Your goal
Leave the images out and write out each entry exactly as shown.

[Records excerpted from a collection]
****

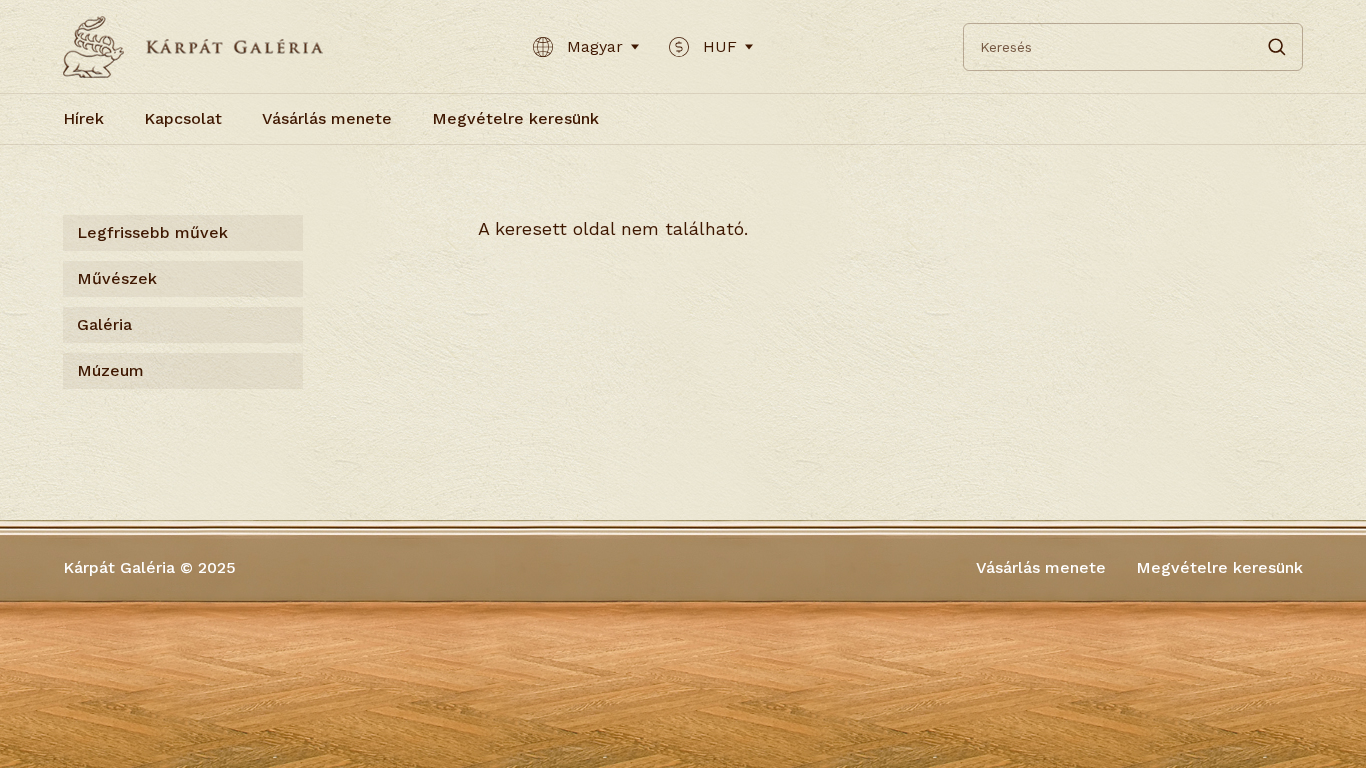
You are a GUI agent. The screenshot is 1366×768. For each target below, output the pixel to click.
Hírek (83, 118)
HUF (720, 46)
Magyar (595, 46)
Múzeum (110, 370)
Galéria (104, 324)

****

Your response
You are a GUI agent. The screenshot is 1366×768. For each target below, output the pixel to click.
Hírek (83, 118)
HUF (720, 46)
Magyar (595, 46)
Múzeum (110, 370)
Galéria (104, 324)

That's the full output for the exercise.